I agree with asking your friends to stay out of it. It is your business not theirs.

CogitoErgoSometimes Thu 30-Jan-14 13:29:04

That's good. FWIW a friend of mine has a 15yo DD who has never once met her birth father but who has been supported financially via CSA since she was born. The DD seems fairly uninterested in him.

MyLifesAMess Thu 30-Jan-14 13:26:41

I've stayed out of the relationship and really couldn't care about if me being pregnant ruins it.

My best mate has stayed out of it & never meant to tell her but did

MyLifesAMess Thu 30-Jan-14 13:25:10

I honestly don't think he'll change .. He's told me he wishes me and the baby were dead etc

CogitoErgoSometimes Thu 30-Jan-14 13:24:48

Stay well out of his new relationship and ask your friends to do the same thing. You're the injured party here, you don't need the aggravation, and it'll be better to retain the moral high ground, keep your distance and put everything through the CSA. He, on the other hand, has a world of trouble heading his way whatever happens next.

sebsmummy1 Thu 30-Jan-14 13:21:28

Yep, once you start to try and claim benefits (assuming you do of course!) they will want to know who the father is.

I suspect once he realises you are keeping the child he will change his mind about visitation etc and maintenance will probably be sorted out between the two of you amicably.

MyLifesAMess Thu 30-Jan-14 13:20:29

Fabulous that makes the decision more my way. I didn't want to have a baby and not be able to provide for it.

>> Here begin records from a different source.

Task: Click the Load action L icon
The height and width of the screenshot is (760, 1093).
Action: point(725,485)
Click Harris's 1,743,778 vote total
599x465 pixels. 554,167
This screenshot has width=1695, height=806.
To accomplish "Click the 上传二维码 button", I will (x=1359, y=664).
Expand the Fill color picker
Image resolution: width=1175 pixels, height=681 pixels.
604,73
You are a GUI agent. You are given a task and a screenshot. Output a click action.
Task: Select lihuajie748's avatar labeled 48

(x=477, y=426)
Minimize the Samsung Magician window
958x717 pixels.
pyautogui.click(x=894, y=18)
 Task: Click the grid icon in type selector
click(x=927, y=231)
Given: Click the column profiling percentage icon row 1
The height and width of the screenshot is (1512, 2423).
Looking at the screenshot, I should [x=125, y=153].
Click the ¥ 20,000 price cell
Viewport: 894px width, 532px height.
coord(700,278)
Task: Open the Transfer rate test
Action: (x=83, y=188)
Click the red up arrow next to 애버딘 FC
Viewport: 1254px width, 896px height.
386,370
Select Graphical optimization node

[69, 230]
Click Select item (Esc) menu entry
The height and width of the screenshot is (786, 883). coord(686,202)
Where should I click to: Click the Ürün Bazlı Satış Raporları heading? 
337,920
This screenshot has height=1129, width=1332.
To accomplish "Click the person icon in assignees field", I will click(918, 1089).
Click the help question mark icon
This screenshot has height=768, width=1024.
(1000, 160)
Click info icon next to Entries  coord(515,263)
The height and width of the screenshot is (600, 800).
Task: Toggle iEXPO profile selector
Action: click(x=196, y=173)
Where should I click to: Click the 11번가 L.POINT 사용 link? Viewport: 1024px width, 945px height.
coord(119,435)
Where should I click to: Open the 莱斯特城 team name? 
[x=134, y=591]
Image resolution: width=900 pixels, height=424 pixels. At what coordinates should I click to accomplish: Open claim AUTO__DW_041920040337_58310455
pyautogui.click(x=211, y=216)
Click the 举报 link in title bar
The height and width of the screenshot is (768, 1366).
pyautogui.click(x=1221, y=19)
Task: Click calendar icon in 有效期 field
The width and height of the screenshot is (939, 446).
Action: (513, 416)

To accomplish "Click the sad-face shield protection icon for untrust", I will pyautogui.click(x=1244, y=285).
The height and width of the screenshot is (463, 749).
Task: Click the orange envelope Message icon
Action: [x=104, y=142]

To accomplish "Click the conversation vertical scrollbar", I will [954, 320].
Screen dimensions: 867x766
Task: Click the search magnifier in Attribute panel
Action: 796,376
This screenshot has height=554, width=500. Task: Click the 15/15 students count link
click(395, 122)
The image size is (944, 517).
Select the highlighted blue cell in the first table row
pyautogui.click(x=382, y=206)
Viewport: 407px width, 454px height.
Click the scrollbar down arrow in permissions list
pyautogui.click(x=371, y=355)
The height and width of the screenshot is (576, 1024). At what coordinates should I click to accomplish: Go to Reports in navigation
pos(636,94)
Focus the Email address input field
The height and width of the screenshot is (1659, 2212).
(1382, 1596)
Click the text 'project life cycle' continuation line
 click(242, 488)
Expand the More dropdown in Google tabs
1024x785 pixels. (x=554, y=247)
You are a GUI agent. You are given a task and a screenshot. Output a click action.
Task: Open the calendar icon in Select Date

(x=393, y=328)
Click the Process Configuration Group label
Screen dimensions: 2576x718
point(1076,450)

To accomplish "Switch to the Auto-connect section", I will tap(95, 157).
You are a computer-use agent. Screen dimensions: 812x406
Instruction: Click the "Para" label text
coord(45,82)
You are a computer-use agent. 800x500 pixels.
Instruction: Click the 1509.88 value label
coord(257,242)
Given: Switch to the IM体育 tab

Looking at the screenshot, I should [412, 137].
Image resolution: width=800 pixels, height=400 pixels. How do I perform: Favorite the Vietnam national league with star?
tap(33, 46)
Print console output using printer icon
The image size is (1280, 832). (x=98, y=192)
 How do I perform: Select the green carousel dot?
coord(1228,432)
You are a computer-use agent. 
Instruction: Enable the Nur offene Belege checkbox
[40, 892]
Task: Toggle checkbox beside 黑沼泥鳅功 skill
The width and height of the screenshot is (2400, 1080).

His new girlfriend knows as my best mate knows her and accidentally dropped it into conversation when she bumped into her - not at all good

CogitoErgoSometimes Thu 30-Jan-14 13:19:31

CSA Helpline
Telephone: 0845 713 3133

CogitoErgoSometimes Thu 30-Jan-14 13:17:33

You don't have to be married to someone to claim maintenance in the UK at least. They don't even have to be on the birth certificate. You tell CSA who the father is and I think your ex would have to prove he wasn't... not the other way around.